Something about the History of the Hofburg
Today, the Hofburg appears as a coherent and interwoven huge building komplex in which as a visitor one first has to get orientated. On the adjacent picture that can be enlarged by a mouse click, each of the wings are clearly visible at a glance. Since the year 1276, the originally rather small Hofburg was continuously expanded around a central point. Thus, those parts of the buildings one approaches from the exterior were originated at a later time. By this way, the Hoburg is clearly recognizable on the picture, the cladding is semicircular shaped and located at the front of the Heldenplatz (Plaza) that is arranged with meadows and the two horsemen monuments.This part was built as the last part between 1891-1913.
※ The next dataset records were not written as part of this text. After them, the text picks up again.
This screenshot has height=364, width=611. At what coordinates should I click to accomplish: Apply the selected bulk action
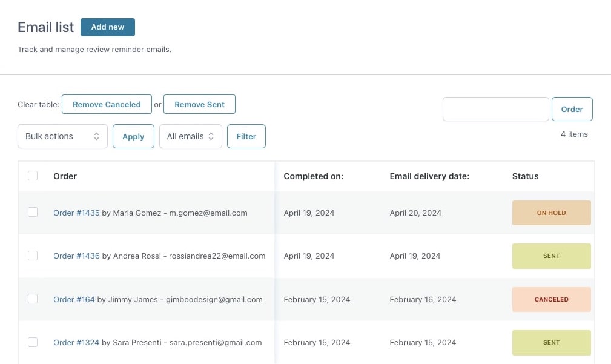pos(133,136)
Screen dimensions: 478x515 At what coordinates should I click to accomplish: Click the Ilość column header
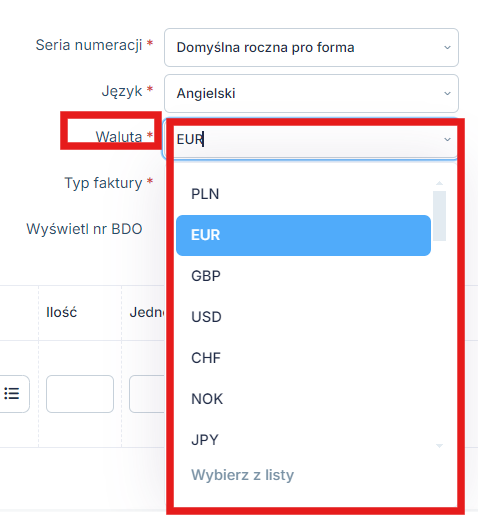[x=61, y=313]
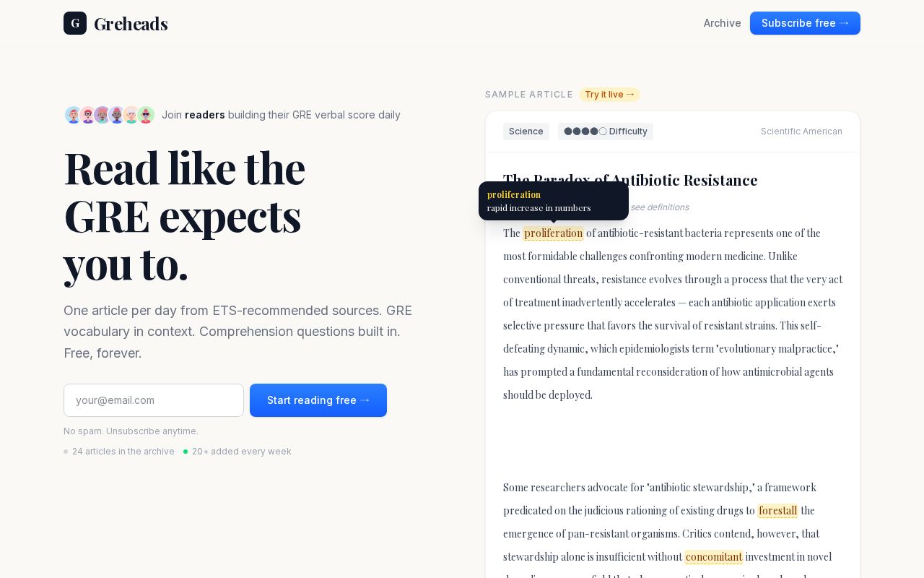Screen dimensions: 924x578
Task: Click the second reader avatar, pink background
Action: [x=88, y=115]
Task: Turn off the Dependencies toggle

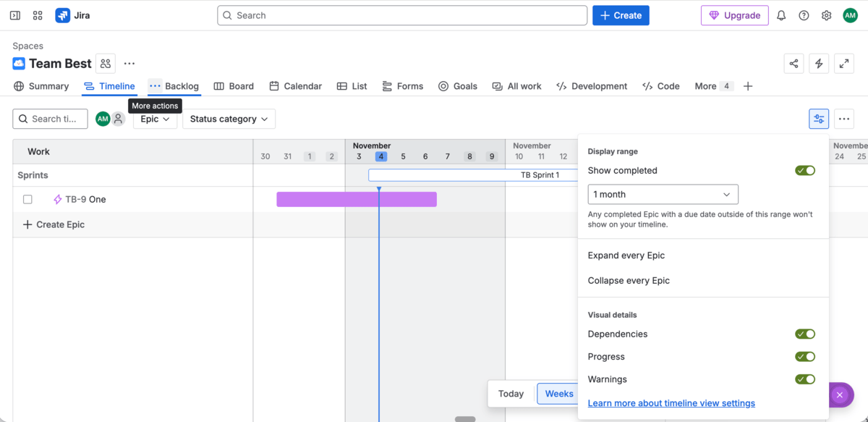Action: tap(805, 334)
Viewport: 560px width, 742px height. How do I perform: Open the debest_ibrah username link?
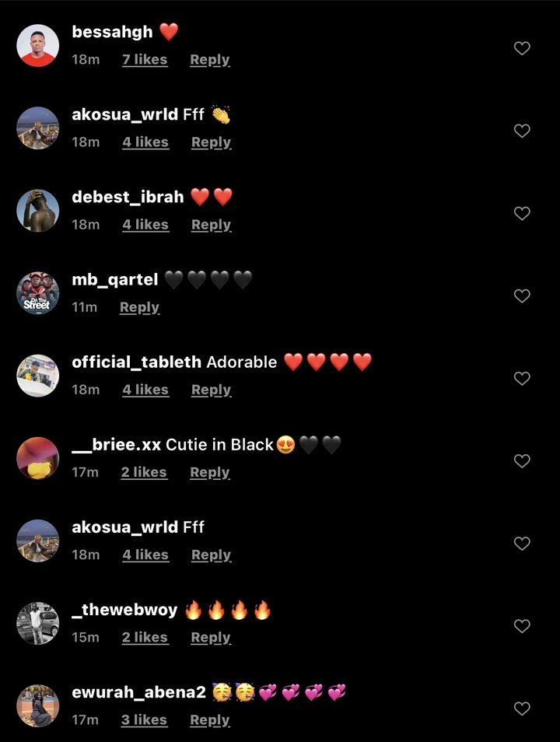(128, 197)
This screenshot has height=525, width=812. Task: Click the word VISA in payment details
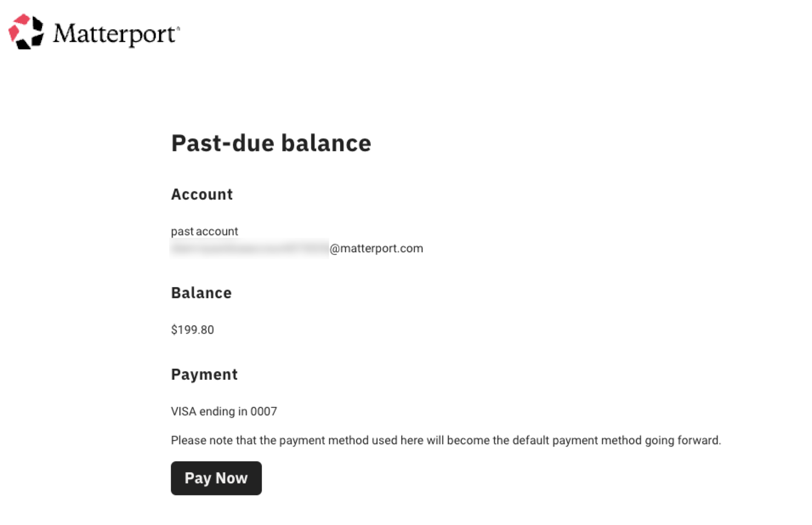(184, 412)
On the picture the path is also visible that comes from the right through the castle gate up to the centre of the original castle. The so-called inner ward marks a scholarship surrounded by building wings that was originally used for theatre performances and jousts. Upside, there also is the oldest central part of the Hofburg, the so-called Schweizerhof.
Today, it is possible to visit there the spititual and mundane treasury, a museum where crowns, sceptres and all kinds of power insignias of the church and dsynasty are exhibited. The exterior of the Schweizerhof the way we can see it today was originated approximately around the year 1552 by P. Ferrabosco, who could realize his arquitectural ideas at the time of the renaissance. Bit by bit, further buildings were originated around the inner ward.
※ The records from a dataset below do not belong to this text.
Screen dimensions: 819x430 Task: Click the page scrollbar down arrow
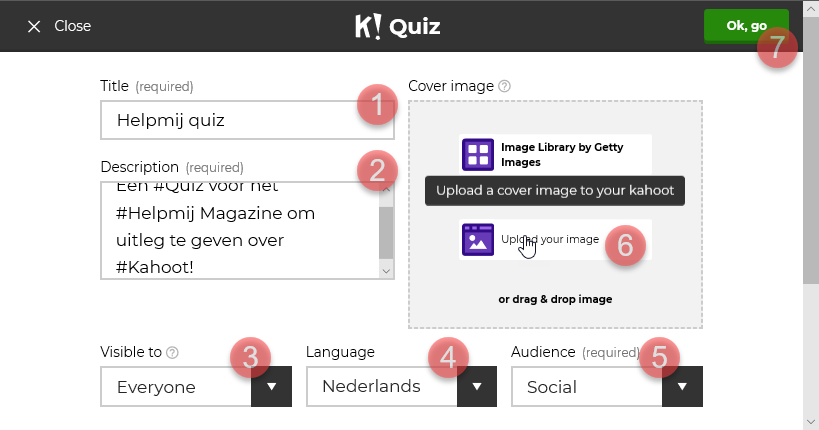click(811, 422)
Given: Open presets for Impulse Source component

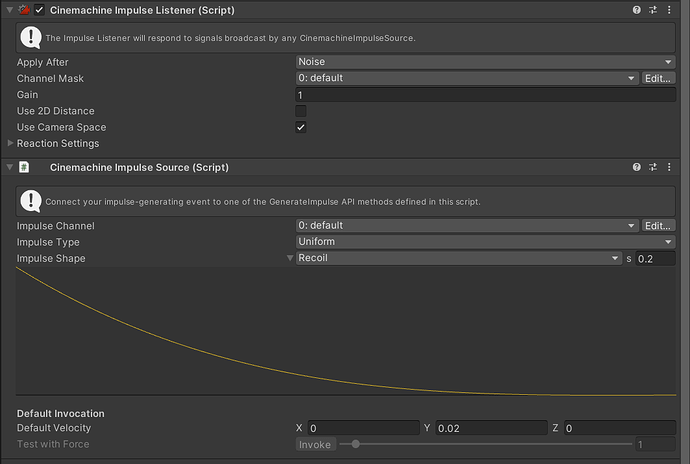Looking at the screenshot, I should pyautogui.click(x=654, y=167).
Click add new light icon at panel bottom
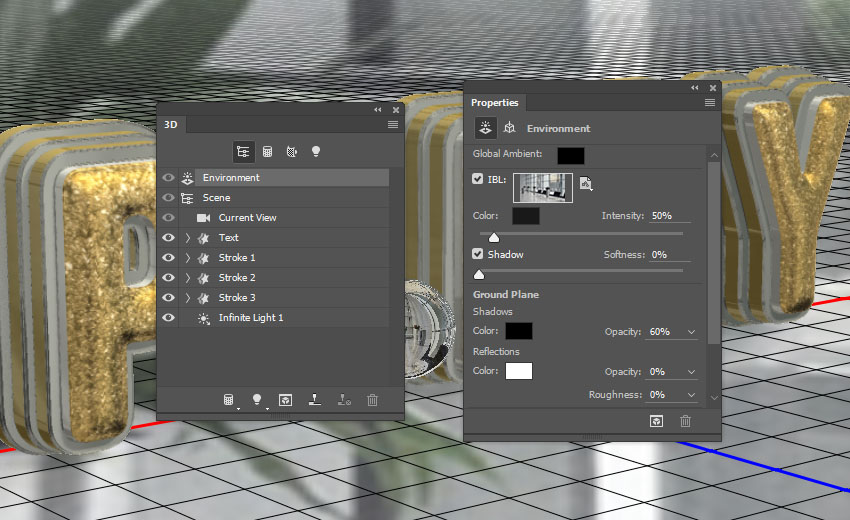Viewport: 850px width, 520px height. (257, 400)
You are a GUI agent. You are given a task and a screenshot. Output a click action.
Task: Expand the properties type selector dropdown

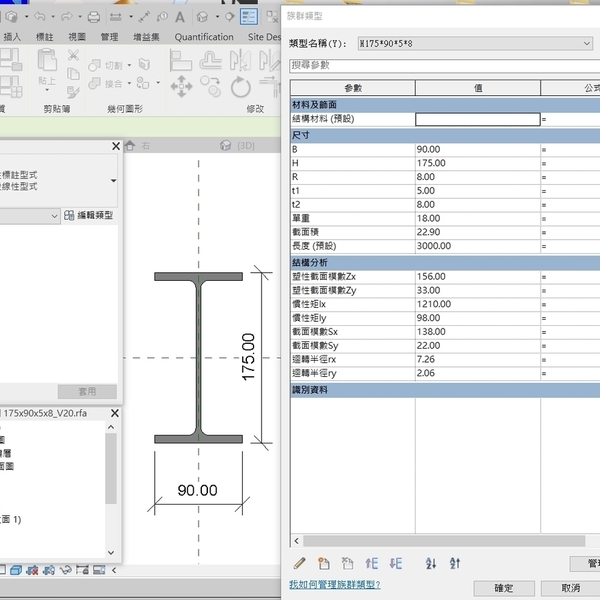pos(113,180)
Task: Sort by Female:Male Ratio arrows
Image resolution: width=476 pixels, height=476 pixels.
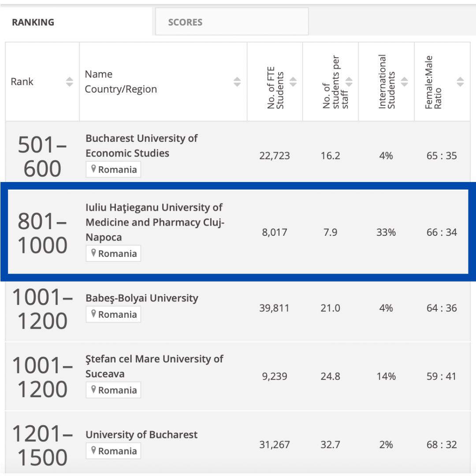Action: coord(461,82)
In front of the Schweizerhof, first the Amalien Castle was originated (1575-1588) and beside the St. Augustin Churhc of today (in the picture at the very right) the Stall Castle (1558-1563), which today accommodates the Spanish Riding School. Not before the building of the Leopold wing (1660-1668) and the Reich Chancellor wing, a coherent ensemble was originated with the conjunction of these buildings.
Michael's Gate as the Gate of the "Old" Hofburg
Approaching the Hofburg from the centre, then, one first arrives at the Michaeler Plaza. Here ist the main gate to the "old" Hofburg, the Michael's Gate. The atmosphere at the Michaeler Plaza has, despite of the impressive cladding of the Hofburg, something municipally grown-up. One stands in front of the old St. Michael's Church, looks to the excavations of an originally stationed Roman camp, and has at the same time the possibility to go into a cosy café. At the beginning, this encounter of different historical epochs was a little confusing, as the arquitectural total image seems a little thrown together.
Therefore, the more liveliness this central place gets, specially because during the day, many tourists come here. Together with the Fiakern, this typical scenario results here for Vienna that is old meets new. Here is also the entrance to the famous Sisi-Museum, the Emperor's appartments and the Silver Chamber. These three museums can be visited individually or as a unit and take part in the way the Imperial family dined, lived and received their guests. If one is already there, a visit is surely worthwhile. Personal objects and the atmosphere of living and representation, in which the Imperial Family was at home, can be only seen otherwise in the Castle Schönbrunn. If one does not have enough time for an expanded viewing of Vienna, the concentrated viewing is also offered here in the city centre.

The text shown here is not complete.